Toxicity in the second mutation experiment

Strain	Without S9-mix			With S9-mix
	Dose (μg/plate)	Bacterial background lawn	Revertant colonies	Dose (μg/plate)	Bacterial background lawn	Revertant colonies
TA 1535	17 52 164	Extreme Extreme Absent	Microcolonies Microcolonies Complete	52 164	Slight Extreme	-1 Microcolonies
TA 1537	17 52 164	Extreme Extreme Extreme	Microcolonies Microcolonies Microcolonies	164	Extreme	Microcolonies
TA 98	52 164	Extreme Extreme	Microcolonies Microcolonies	164	Extreme	Microcolonies
TA 100	17 52 164	Extreme Extreme Absent	Microcolonies Microcolonies Complete	164	Absent	Complete
WP2uvrA	164 512 1600	Extreme Extreme Absent	Microcolonies Microcolonies Complete	512 1600	Extreme Absent	Microcolonies Complete

^-1No reduction in the number of revertant colonies less than the minimal value of the historical control data range.

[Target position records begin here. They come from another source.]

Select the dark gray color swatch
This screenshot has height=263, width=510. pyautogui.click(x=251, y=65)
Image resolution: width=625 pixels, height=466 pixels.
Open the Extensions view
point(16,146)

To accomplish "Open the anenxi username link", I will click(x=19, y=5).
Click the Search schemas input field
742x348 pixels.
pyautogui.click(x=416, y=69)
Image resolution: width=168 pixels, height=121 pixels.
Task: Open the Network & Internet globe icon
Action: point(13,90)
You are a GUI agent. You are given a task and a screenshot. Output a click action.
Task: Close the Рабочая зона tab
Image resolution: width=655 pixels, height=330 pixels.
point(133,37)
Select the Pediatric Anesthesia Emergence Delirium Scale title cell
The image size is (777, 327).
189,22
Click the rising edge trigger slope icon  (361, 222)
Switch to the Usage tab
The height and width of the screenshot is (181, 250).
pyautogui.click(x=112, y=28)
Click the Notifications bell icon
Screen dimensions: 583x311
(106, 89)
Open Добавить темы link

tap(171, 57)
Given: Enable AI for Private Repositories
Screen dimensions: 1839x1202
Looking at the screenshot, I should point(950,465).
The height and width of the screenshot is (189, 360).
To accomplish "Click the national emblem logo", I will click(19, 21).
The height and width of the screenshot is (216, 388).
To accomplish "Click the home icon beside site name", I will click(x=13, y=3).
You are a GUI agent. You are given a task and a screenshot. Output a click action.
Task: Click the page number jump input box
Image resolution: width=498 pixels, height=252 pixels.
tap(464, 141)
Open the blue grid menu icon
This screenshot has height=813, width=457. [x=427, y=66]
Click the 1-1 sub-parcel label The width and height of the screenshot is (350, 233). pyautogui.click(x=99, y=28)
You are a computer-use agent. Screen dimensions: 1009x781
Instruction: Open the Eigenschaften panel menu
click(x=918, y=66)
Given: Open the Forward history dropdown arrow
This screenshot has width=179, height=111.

Applicant's summary and conclusion

Conclusions:

Interpretation of results (migrated information):negative with and without metabolic activationBased on the results of this study it is concluded that Phenol, 1,1-dimethylpropyl derivs. is not mutagenic in the Salmonella typhimurium reverse gene mutation assay and in the Escherichia coli reverse gene mutation assay.

Executive summary:

Evaluation of the mutagenic activity of Phenol, 1,1-dimethylpropyl derivs. in the Salmonella typhimurium reverse mutation assay and the Escherichia coli reverse mutation assay (plate incorporation and pre-incubation methods).

 

Phenol, 1,1-dimethylpropyl derivs. was tested in the Salmonella typhimurium reverse mutation assay with four histidine-requiring strains of Salmonella typhimurium (TA1535, TA1537, TA100 and TA98) and in the Escherichia coli reverse mutation assay with a tryptophan-requiring strain of Escherichia coli (WP2uvrA). The test was performed in two independent experiments, at first a direct plate assay was performed and secondly a pre-incubation assay both in the absence and presence of S9-mix (rat liver S9-mix induced Aroclor 1254). An additional direct plate assay was performed with tester strain TA1535.

 

The study procedures described in this report were based on the most recent OECD and EC guidelines.

 

Batch OP: C605E003.1 of the test item was a colourless to pale yellow solid. The test item was dissolved in dimethyl sulfoxide.

 

In the dose range finding study, the test item was initially tested up to concentrations of 5000 μg/plate in the strains TA100 and WP2uvrA in the direct plate assay. The test item precipitated on the plates at the top dose of 5000 μg/plate. Toxicity was observed in both tester stains. In the first mutation experiment, the test item was tested up to concentrations of 164 μg/plate in the tester strains TA1535 and TA1537 and up to 512 μg/plate in tester strain TA98. Toxicity was observed in all three tester strains, except in tester strain TA1535 in the presence of S9-mix. Since in the presence of S9-mix, insufficient toxicity without precipitate on the plates was observed in tester strain TA1535, an additional experiment was performed. The test item was tested up to concentrations of 512 μg/plate. Toxicity was observed in tester strain TA1535.

 

In the second mutation experiment, the test item was tested up to concentrations of 164 μg/plate in the tester strains TA1535, TA1537, TA98andTA100 and up to 1600μg/plate in tester strain WP2uvrA in the pre-incubation assay. Toxicity was observed in all tester strains.

 

The negative and strain-specific positive control values were within the laboratory historical control data ranges indicating that the test conditions were adequate and that the metabolic activation system functioned properly.

 

Phenol, 1,1-dimethylpropyl derivs. did not induce a significant dose-related increase in the number of revertant (His+) colonies in each of the four tester strains (TA1535, TA1537, TA98 and TA100) and in the number of revertant (Trp+) colonies in tester strain WP2uvrA both in the absence and presence of S9-metabolic activation. These results were confirmed in independently repeated experiments.

 

Based on the results of this study it is concluded that Phenol, 1,1-dimethylpropyl derivs. is not mutagenic in the Salmonella typhimurium reverse gene mutation assay and in the Escherichia coli reverse gene mutation assay.